The Wandering Scot

An occasional travel journal.

Browsing Posts tagged DR Congo

Gorilla, Gorilla, Woops

Mr HumbaI’ve been on two Mountain Gorilla treks in the last week, one in DR Congo and one in Rwanda. I got to see two family groups and watch a lot of relaxed interaction and play, which was extremely cool.

In the Virunga National Park in DR Congo, I visited the Humba family. By chance I was the only tourist visiting that family that day, so I lucked into a private tour. After a fairly short hike, I saw a large tree trunk blocking the trail ahead. Oh wait, that’s Mr Humba, the boss silverback himself.

Important safety tip: A silverback in the forest, 20 feet away, looks MUCH bigger than a silverback in a zoo enclosure.
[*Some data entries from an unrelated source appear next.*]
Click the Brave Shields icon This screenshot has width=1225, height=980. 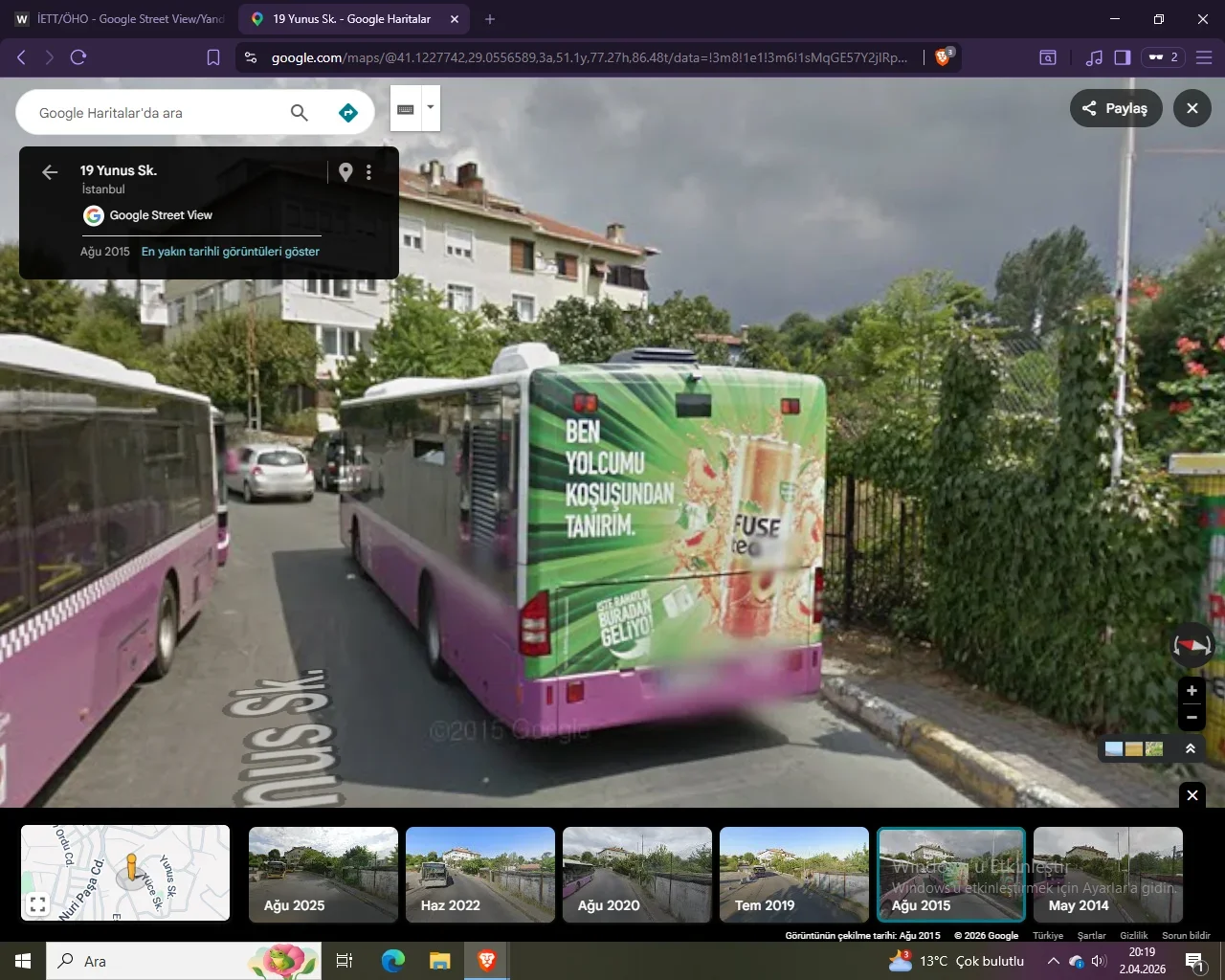click(x=943, y=57)
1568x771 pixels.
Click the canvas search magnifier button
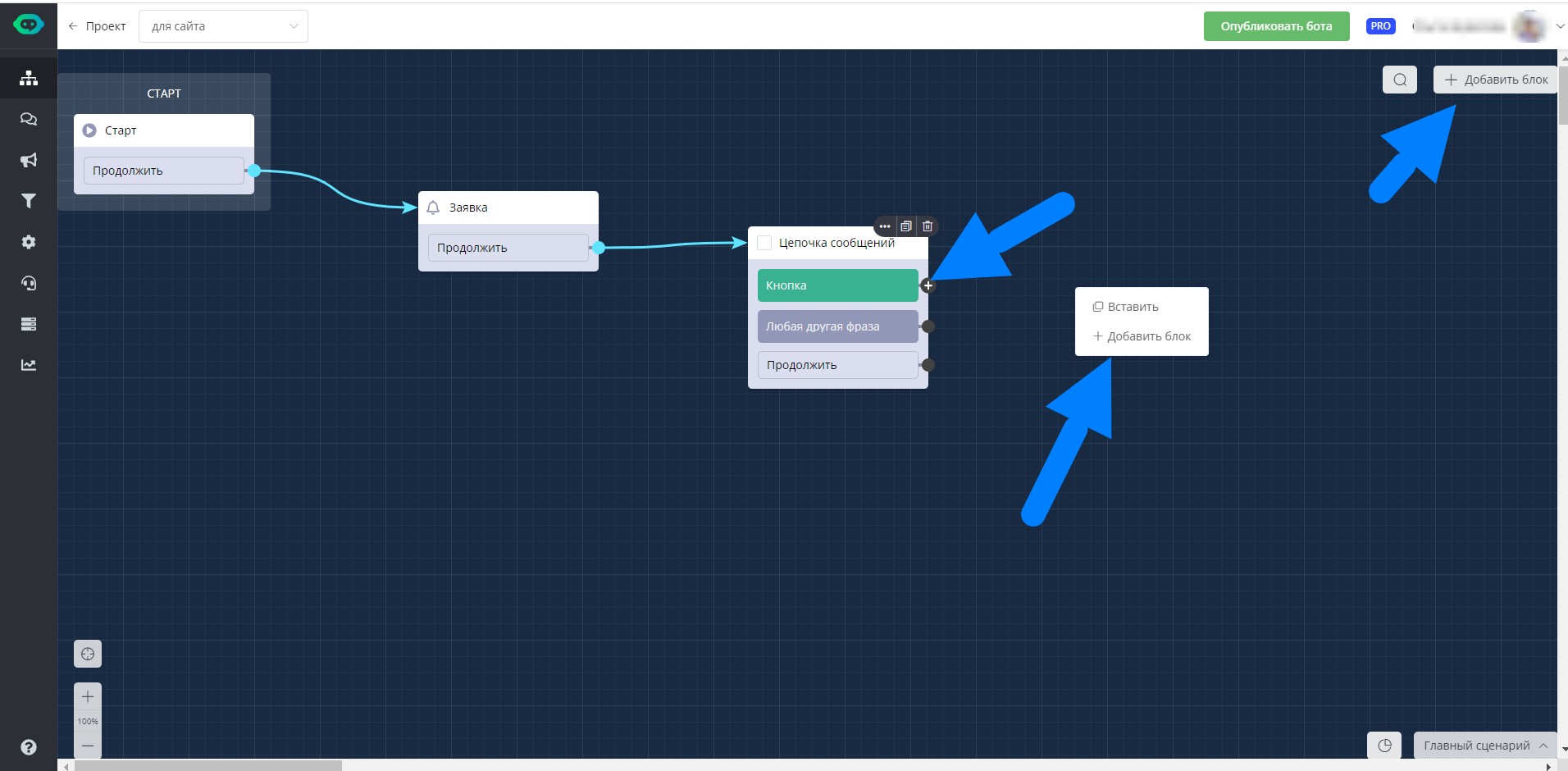pyautogui.click(x=1400, y=80)
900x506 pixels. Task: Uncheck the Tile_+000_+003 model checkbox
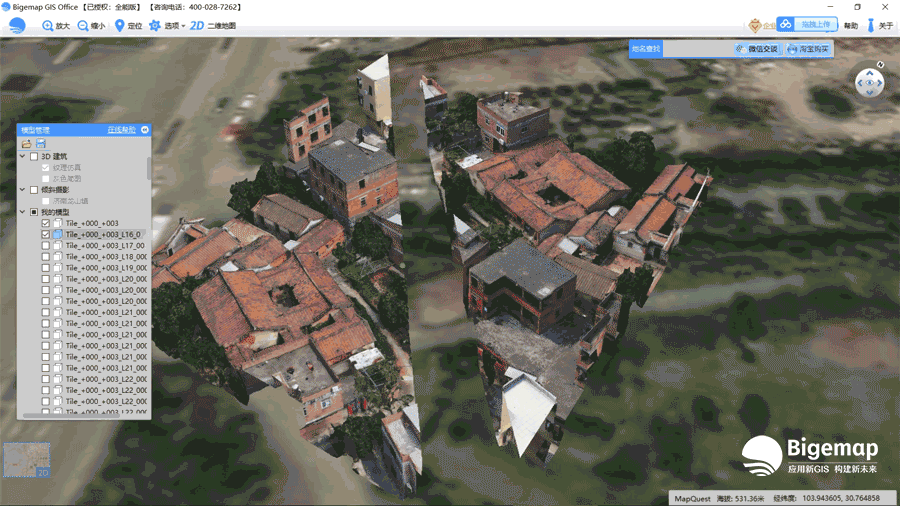click(45, 223)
Over the course of the hour, I think I saw everyone in the family group. They were foraging, so the group was frequently moving and a couple of times either the boss silverback or a large female passed quite close to us. A junior silverback seemed to be staying a little bit away from the main family group. He seemed to dislike human presence and would typically move away quickly if we got close. Several times I heard him doing chest-drumming offstage, which was very cool.

In the Volcanoes National Park in Rwanda, I visited the Pablo family. This is a very large group, with 35 members, but we only saw one part of it. They were having a midday rest and were pretty relaxed about their visitors, including a lot of loud shutter clicking, which they are probably well accustomed to by now.  We got clear views of the boss silverback and about ten others.

SAM_2180Unfortunately on the way back down I managed to slip on a steep section and fall badly on my left wrist. At the hospital the following day the X-ray showed a small simple fracture, so I’m going to be doing the rest of my African trip with a fine Rwandan cast on my wrist and arm. Drat.

Practicalities: I organized my DR Congo trek though the Virunga National Park and my Rwanda trip though Umubano Tours, who also successfully navigated me through the Ruhengeri Hospital. I recommend both of them.

DR Congo: Nyiragongo

“I survived Nyiragongo, but he ate my camera.”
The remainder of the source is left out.